Castelldefels open urban spaces model
The aim of this document is to define a new model for the structure of open urban spaces for the municipality of Castelldefels which will enable planning modifications and projects to improve the public space and mobility to be undertaken.
- Area:
- 415 ha
- Phases:
- Estudi -
- Supervision and coordination:
-
Josep Maria Carreras (director of Urban Planning Services, AMB), Loles Herrero (head of the Urban Planning Service, AMB)
- Drafting team:
-
Jordi Peralta and Anna Majoral (architects, AMB), Aina Alemany, Marc Ruiz, Jaime Andrade and Albert Rodríguez (architecture students, AMB)
- Municipalities:
- Castelldefels
Gallery
Description
Official title of the plan
Proposal for the improvement of the urban structure: model for open urban spaces in Castelldefels.
The study proposes a new urban planning model for the town of Castelldefels, which will lead to the functional improvement of the town’s green areas and public facilities, and create a clear and powerful local structure that can act as the basis for public interest and the success of future actions in the short, medium and long term. The proposal involves creating a structure based on the shape of the territory, which creates a hierarchy in the network of open spaces and facilities, prioritising quality over quantity, which is simultaneously simple and versatile, and which connects and articulates both the local and territorial scales. The different urban, social and environmental policies due to be undertaken in the municipality can only be channelled transversally based on an ambitious municipal model.

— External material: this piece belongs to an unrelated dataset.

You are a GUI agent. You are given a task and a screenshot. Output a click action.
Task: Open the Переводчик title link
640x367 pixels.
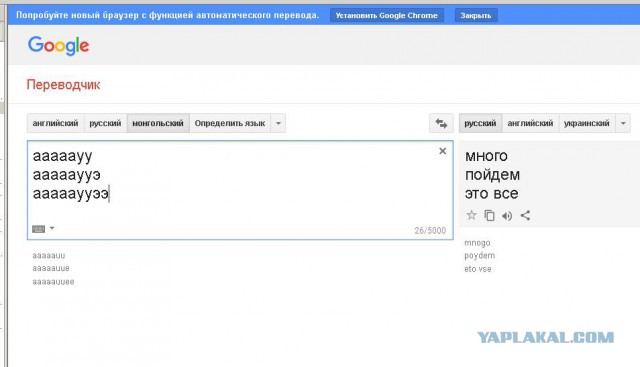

Castelldefels has a privileged position within the Llobregat Delta system, as the Garraf mountain range is at this point very close to the coast, and this means that it has a very direct relationship between the two natural systems. This connection has historically been cut off by the infrastructures crossing the territory, ranging from the Santa Creu de Calafell road to the C-32 motorway (which was built for the 1992 Olympic Games). They all end at the bottleneck that allows them to continue southwards. The municipality consists of two highly differentiated areas separated by the Can Aymerich hinge region – the east side where the flatness of the Delta combines with the initial slopes of the Garraf mountains and the historic centre located by the foothills and the west side, containing the neighbourhoods of Poal and Bellamar, where the mountain system is much more evident and housing developments are located on its slopes.
In terms of landscape, Castelldefels extends over a series of reliefs running perpendicular to the sea which drain its water like short fingers – sometimes into the Mediterranean and sometimes into the Delta’s aquifer by seepage. This sequence of valleys and ridges is vitally important in the proposal of the new model, as the built fabric has been erasing this powerful biophysical matrix, and relief and water have been lost.
The proposed model therefore acknowledges and strengthens six structural corridors that will reconnect the town, running in a sea-mountain direction. From east to west, these corridors are the Olympic canal, the central corridor, the forest walkway, the Can Aymerich corridor, the Bellamar corridor and the Poal neighbourhood corridor. The planned transformation of the C-245 road into a metropolitan avenue will connect the six fingers horizontally in the form of a spine.
Among other initiatives, the deployment of the model entails the implementation of one or more specific amendments to the Metropolitan General Plan. A preliminary test of these planning proposals has been carried out, using the various urban planning tools and actions available including classification, grading, management, expropriation, agreements, etc.